**Work to complete:**
Find the number of lines containing the string "dropdown" in the data. Answer with the number by itself.

**Saved entries:**
§ §

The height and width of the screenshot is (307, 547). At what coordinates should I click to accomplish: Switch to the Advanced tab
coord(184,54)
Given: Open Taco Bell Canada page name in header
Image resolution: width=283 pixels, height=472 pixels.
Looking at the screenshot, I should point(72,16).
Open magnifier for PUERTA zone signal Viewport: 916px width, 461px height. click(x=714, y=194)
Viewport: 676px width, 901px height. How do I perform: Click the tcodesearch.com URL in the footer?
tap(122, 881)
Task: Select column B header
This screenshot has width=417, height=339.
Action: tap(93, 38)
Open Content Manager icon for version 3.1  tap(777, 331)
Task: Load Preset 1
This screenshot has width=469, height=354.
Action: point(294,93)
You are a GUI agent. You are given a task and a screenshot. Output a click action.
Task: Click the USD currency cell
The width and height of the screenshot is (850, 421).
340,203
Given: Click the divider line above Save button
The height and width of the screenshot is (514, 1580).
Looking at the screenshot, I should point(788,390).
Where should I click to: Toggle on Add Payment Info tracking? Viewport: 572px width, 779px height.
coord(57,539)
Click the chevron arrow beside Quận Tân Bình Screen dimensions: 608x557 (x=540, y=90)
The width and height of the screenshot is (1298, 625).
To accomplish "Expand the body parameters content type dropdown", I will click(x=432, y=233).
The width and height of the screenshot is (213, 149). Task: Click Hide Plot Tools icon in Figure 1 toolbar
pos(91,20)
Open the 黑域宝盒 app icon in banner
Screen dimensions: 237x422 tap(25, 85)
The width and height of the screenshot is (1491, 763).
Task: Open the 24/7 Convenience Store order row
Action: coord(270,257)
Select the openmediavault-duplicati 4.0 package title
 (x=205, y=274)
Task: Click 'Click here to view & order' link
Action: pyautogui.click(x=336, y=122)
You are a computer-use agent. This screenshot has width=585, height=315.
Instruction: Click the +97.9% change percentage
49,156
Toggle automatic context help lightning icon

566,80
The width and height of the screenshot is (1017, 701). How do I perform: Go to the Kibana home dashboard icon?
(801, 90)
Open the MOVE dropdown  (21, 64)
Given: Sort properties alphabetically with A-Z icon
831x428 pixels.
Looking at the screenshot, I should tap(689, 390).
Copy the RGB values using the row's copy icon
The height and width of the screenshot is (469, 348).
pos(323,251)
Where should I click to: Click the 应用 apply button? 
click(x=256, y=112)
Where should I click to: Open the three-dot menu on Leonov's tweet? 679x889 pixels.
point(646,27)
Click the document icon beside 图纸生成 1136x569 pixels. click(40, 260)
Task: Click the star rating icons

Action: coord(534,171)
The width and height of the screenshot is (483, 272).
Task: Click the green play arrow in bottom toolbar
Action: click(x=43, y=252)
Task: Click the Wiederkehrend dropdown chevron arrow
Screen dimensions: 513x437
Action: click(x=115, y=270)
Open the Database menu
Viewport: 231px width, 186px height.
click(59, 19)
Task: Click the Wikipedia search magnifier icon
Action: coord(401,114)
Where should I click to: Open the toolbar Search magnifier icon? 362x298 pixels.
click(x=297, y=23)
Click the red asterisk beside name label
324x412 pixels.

§ §

**Result for this exercise:**
3